On the other hand, some people tend to be too slow to use the term genocide, especially when its use would require them to take action in defense of thousands of human lives:

Sudan's foreign minister has rejected a U.S. Congressional declaration that bloodletting in the country's western region of Darfur amounts to genocide. Foreign Minister Mustafa Osman Ismail insisted his government was doing all it can to end the conflict in Darfur which so far has killed 30,000 people and forced a million to flee. ...

U.N. Secretary General Kofi Annan said last month he was not ready to describe the situation in Darfur "as genocide or ethnic cleansing" but he did call it "a tragic humanitarian situation" and raised the possibility of international intervention.

Arab militias have killed up to 30,000 people in Darfur, most of them black Africans, and driven over one million from their homes since the conflict began last year.

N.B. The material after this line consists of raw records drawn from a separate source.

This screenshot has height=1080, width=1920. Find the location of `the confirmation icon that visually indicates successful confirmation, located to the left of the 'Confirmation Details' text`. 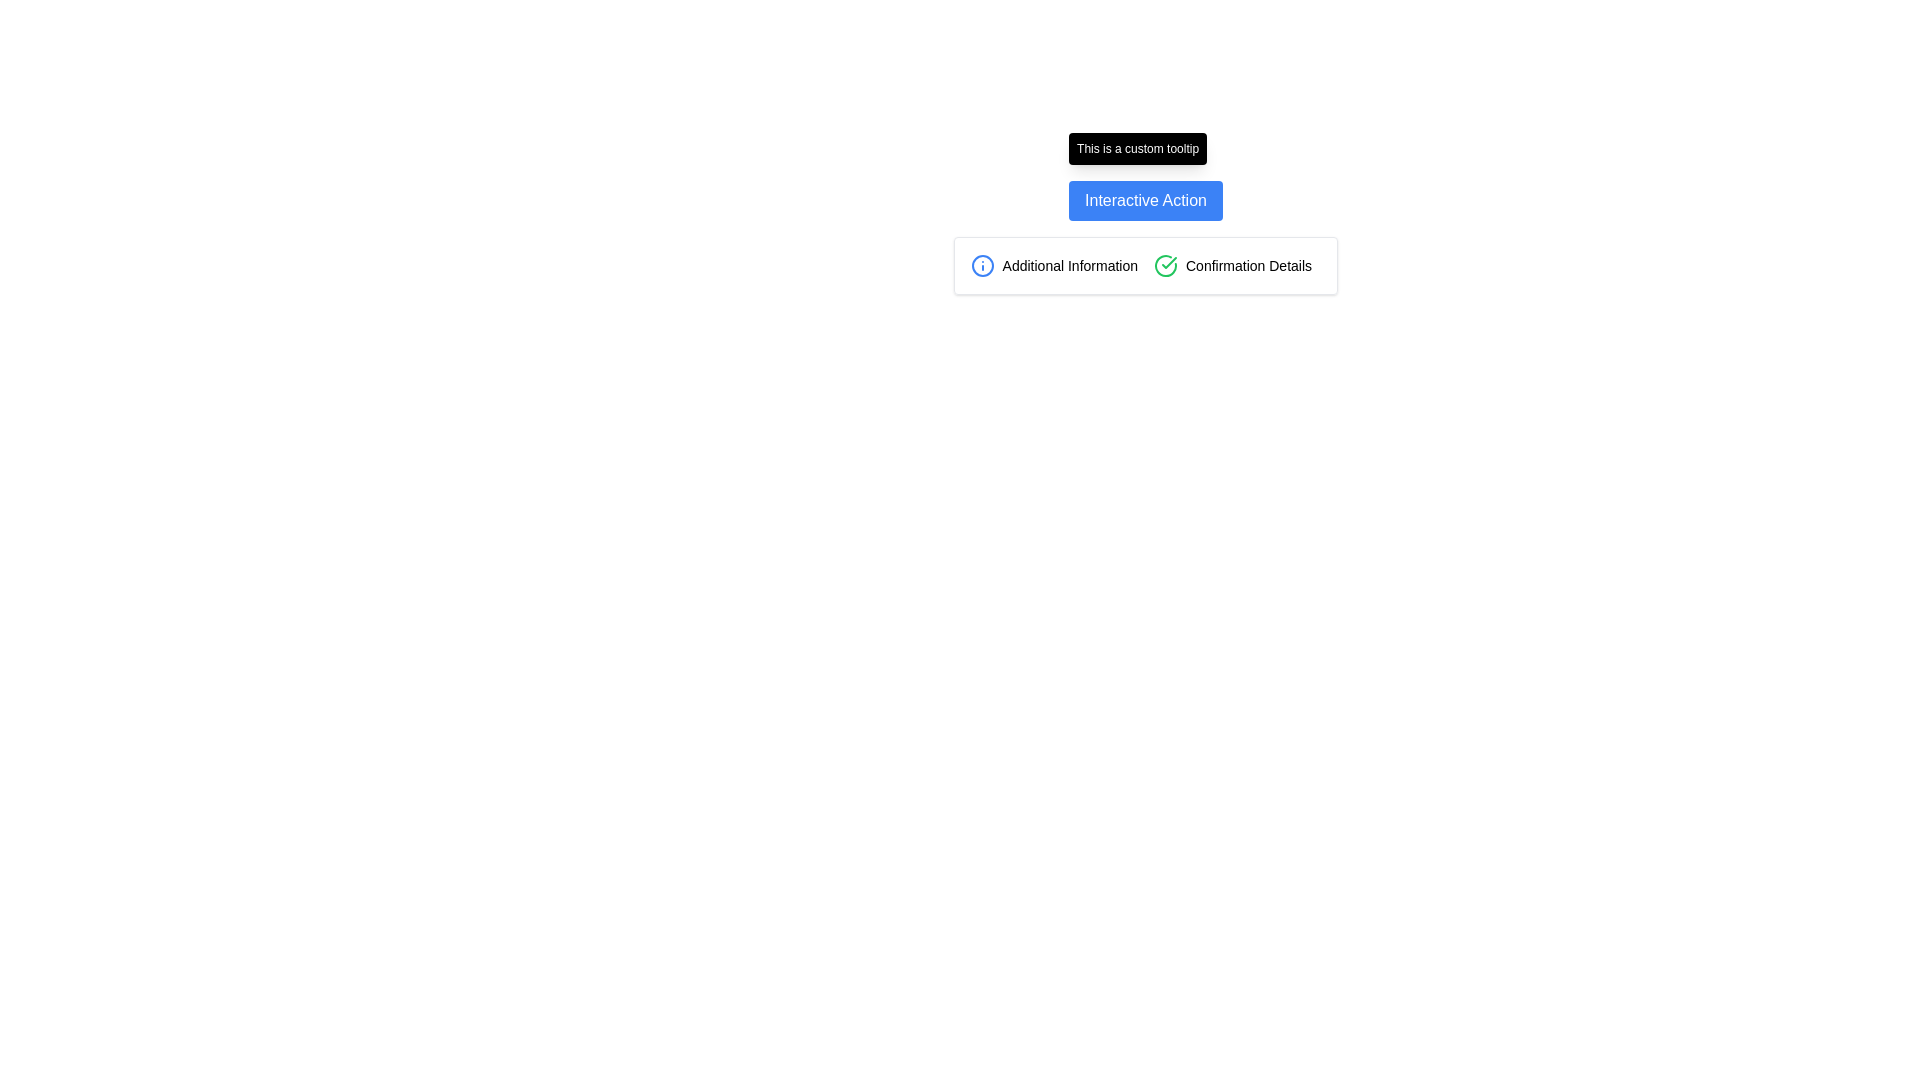

the confirmation icon that visually indicates successful confirmation, located to the left of the 'Confirmation Details' text is located at coordinates (1166, 265).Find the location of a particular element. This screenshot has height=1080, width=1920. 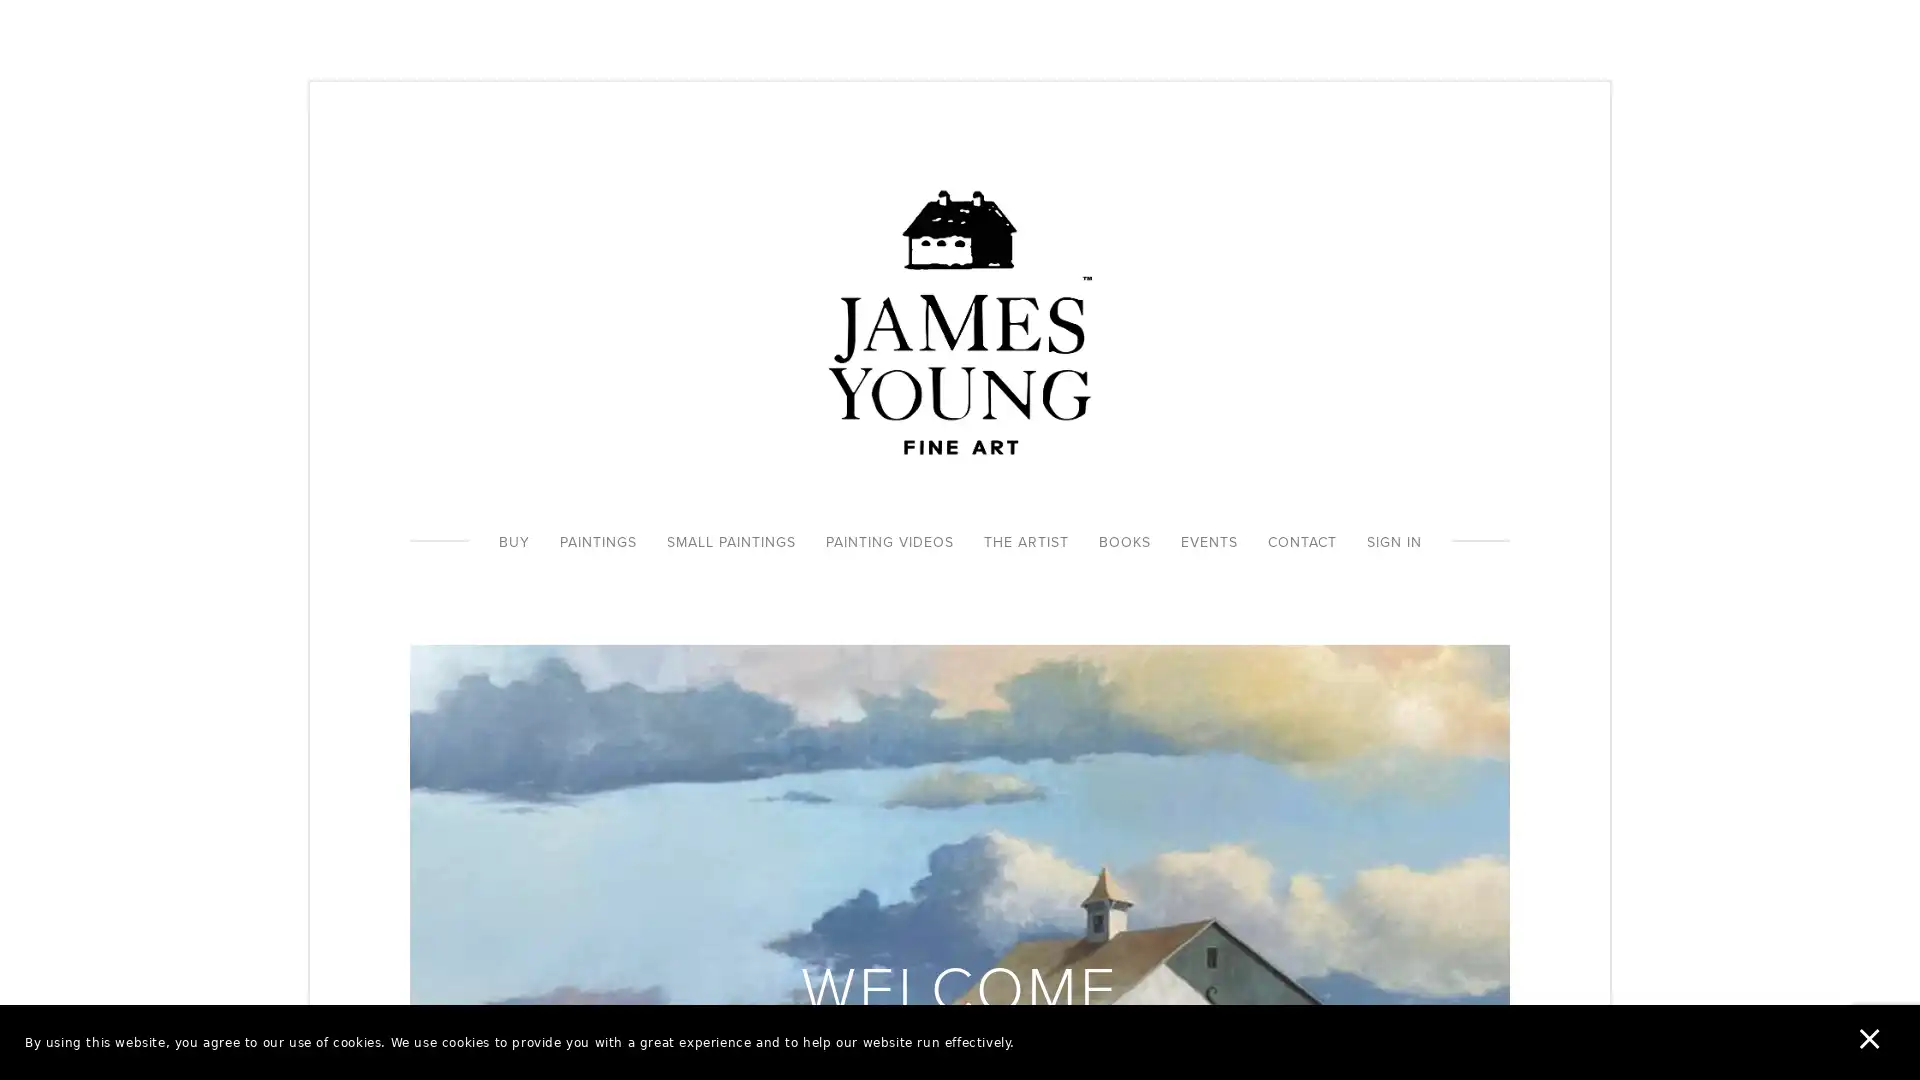

Sign Up! is located at coordinates (960, 660).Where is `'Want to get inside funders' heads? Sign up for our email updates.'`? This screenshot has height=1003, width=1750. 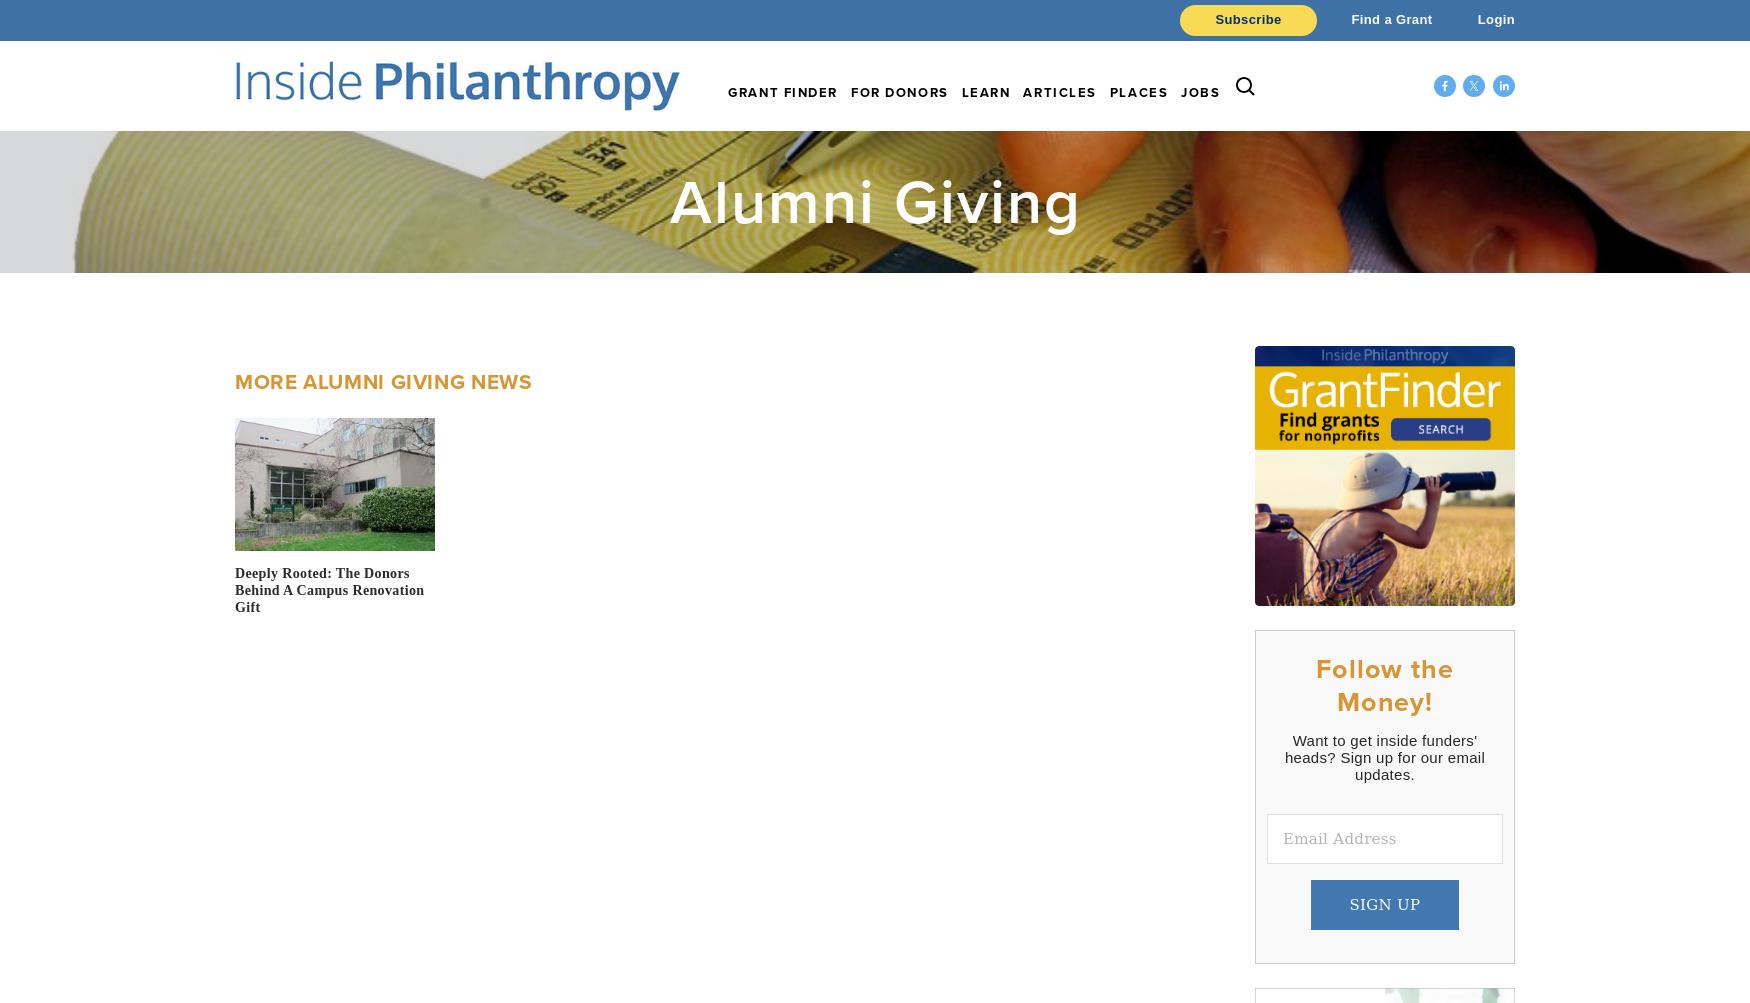 'Want to get inside funders' heads? Sign up for our email updates.' is located at coordinates (1383, 756).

By any standard of the word, what is happening in Darfur is most certainly a genocide, and we should insist that the UN start applying that term. However, again, the Congressional Black Caucus seemed highly antagonistic in applying the term to the situation in Iraq, when Kurds and Arabs were the victims. Where were their protests in front of Iraqi delegations to the UN (Iraq had no embassy in the US)? I only recall their protests on behalf of a genocidal tyrant, insisting that we had no business removing Saddam, as he was no danger to the US. Well, neither are the Sudanese, and using the same criteria, even less so. They aren't gathering billions of dollars by a UN-approved and administered kickback scheme, and they weren't actively pursuing chemical, biological, or nuclear weapons. And Saddam killed a lot more people in his genocidal ambitions.

I suppose it's too much to ask for consistency, but it makes me awfully cynical about the CBC and their concern for humanity.